Quarto giorno per i ragazzi in viaggio.

Ore 8. Tutti i gruppi si ritrovano per partire verso i campi. Ad ogni ragazzo viene distribuita una fascetta e un pennarello con cui, una volta ad Auschwitz, potranno ricordare il nome di un deportato e immedesimarsi nella sua storia.
 
Ore 12. Usciamo scossi dal freddo silenzio di Auschwitz.

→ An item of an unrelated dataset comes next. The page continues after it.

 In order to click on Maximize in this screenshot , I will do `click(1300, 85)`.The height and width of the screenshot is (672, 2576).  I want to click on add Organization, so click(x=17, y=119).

Non ci sono parole sufficientemente efficaci per descrivere i sentimenti che proviamo.
 
Ore 14. Dopo un tè caldo e un pranzo al sacco siamo pronti ad affrontare l'impatto emotivo con il secondo campo di concentramento della giornata: Birkenau. Un timido sole illumina le rotaie che ci portano all'interno dei cancelli.
 
Ore 17. Lasciamo Birkenau al tramonto dopo la cerimonia del ricordo di tutte le vittime del nazismo. Risuonano ancora nella mente le parole di Primo Levi che abbiamo appena sentito: "E' già successo quindi può succedere ancora. Sta a noi fare in modo che non accada mai più".
 
Ore 19. Tornati in ostello. Il tempo di una doccia veloce ed è già l'ora di uscire di nuovo. Questa sera, dopo una cena veloce, saremo tutti al Rotunda per assistere alla proiezione del film "L'onda".